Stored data
══════════════════════════════

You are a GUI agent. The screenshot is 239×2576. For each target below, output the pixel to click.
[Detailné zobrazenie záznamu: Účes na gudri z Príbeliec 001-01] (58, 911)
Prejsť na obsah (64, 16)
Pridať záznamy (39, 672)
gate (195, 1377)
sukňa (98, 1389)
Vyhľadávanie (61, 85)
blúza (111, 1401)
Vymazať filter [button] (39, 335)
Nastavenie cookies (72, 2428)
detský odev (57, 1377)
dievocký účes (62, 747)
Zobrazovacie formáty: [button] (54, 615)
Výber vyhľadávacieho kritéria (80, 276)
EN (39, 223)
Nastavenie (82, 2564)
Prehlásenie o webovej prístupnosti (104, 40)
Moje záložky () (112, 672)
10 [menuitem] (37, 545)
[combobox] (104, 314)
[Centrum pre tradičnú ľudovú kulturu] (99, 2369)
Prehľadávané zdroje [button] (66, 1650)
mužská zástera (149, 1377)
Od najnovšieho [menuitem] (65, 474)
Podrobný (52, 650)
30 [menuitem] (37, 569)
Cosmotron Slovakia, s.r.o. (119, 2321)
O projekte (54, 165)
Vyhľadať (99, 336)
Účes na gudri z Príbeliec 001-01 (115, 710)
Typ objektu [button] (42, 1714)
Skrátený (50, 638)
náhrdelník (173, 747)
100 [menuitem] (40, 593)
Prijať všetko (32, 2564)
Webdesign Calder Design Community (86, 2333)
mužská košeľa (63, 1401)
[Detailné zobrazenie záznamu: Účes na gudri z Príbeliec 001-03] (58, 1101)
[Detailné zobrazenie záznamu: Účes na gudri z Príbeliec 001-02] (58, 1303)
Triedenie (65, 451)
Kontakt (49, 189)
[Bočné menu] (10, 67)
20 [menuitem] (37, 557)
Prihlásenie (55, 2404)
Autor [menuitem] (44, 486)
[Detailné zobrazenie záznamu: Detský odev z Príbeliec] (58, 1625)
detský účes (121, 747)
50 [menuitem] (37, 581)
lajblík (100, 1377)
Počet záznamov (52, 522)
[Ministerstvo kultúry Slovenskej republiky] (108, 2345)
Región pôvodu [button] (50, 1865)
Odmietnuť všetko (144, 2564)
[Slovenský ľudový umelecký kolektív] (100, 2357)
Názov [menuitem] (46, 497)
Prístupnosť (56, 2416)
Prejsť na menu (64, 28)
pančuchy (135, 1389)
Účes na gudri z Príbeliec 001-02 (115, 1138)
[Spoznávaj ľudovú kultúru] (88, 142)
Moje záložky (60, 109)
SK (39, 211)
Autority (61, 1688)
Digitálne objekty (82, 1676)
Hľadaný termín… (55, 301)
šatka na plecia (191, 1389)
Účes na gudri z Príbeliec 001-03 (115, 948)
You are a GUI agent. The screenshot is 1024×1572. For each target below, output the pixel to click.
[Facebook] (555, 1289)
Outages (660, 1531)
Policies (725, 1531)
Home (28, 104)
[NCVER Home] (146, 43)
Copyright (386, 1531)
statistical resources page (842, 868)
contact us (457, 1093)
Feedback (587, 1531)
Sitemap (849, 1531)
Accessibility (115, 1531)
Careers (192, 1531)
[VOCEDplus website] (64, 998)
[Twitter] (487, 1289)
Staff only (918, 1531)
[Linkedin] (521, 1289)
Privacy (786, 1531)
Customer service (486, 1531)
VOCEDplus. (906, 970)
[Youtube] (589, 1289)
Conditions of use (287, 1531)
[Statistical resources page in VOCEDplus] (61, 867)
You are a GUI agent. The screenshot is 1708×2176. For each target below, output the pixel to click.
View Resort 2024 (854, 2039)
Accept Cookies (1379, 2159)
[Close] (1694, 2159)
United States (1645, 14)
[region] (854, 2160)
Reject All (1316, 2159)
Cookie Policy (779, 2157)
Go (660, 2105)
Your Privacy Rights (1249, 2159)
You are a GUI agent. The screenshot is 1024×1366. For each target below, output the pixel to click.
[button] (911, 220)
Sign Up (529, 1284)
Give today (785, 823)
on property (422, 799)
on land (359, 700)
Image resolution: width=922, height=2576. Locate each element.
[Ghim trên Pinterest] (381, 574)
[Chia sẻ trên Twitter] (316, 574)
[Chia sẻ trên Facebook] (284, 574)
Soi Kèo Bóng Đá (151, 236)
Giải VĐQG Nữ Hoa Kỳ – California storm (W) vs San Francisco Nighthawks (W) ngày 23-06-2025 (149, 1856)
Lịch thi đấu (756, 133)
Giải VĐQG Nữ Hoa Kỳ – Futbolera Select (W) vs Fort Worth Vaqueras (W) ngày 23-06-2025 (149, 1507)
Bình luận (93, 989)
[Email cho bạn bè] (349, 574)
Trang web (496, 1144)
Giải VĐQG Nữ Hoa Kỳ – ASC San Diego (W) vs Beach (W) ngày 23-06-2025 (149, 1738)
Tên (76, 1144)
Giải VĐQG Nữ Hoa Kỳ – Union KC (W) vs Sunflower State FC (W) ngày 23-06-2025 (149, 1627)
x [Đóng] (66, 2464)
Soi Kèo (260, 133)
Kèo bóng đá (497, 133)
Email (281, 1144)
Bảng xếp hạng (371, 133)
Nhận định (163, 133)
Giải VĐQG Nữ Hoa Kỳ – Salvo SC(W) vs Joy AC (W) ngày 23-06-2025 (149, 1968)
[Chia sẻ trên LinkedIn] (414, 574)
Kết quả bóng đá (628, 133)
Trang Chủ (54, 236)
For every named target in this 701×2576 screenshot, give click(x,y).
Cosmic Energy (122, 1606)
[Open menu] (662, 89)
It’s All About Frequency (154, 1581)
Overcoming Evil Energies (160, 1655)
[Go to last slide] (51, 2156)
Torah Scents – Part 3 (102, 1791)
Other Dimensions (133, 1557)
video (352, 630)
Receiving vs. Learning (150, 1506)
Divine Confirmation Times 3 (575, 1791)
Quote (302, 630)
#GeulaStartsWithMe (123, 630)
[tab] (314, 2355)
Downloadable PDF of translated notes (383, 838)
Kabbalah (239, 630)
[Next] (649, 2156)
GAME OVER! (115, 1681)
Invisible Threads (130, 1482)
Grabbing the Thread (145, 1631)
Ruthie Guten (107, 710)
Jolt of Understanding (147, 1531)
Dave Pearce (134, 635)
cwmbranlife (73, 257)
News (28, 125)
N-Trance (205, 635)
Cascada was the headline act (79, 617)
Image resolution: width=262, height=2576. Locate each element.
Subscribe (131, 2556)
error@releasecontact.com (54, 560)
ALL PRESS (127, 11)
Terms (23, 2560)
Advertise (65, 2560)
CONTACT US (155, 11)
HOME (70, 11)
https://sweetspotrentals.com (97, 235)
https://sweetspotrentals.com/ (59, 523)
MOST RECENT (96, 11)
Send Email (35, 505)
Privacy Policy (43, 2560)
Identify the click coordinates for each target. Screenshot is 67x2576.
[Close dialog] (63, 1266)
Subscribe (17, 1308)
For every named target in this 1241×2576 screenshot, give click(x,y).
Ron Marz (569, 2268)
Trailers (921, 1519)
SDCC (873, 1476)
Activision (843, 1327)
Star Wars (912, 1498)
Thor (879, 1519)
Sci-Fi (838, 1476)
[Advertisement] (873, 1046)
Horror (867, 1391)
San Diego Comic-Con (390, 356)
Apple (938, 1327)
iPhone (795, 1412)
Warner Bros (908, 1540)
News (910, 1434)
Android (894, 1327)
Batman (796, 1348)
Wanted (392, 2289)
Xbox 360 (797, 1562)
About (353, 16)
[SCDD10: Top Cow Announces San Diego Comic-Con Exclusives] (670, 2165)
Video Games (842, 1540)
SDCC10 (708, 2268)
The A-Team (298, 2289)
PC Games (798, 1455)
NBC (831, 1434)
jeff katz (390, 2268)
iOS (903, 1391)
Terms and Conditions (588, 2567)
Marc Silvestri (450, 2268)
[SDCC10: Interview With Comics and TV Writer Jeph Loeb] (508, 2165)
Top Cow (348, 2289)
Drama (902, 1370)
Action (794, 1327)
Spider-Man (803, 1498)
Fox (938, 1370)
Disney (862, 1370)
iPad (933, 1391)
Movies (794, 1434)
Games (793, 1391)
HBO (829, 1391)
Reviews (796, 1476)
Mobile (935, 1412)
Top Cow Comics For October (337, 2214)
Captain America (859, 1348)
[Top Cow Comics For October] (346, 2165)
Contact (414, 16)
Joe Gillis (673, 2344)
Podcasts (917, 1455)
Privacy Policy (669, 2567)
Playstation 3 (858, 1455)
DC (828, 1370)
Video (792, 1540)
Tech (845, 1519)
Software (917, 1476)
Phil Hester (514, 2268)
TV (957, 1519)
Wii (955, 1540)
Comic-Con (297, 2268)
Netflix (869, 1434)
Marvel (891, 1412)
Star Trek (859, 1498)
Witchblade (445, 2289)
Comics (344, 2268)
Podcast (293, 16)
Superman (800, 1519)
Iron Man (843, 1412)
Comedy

══════════════════════════════

> ACTIVITY: Beginning with the very first line of the records above, please retype each line through the one that has "Vyhľadávanie (61, 85)", and add nothing.

> EXERCISE OUTPUT:
You are a GUI agent. The screenshot is 239×2576. For each target below, output the pixel to click.
[Detailné zobrazenie záznamu: Účes na gudri z Príbeliec 001-01] (58, 911)
Prejsť na obsah (64, 16)
Pridať záznamy (39, 672)
gate (195, 1377)
sukňa (98, 1389)
Vyhľadávanie (61, 85)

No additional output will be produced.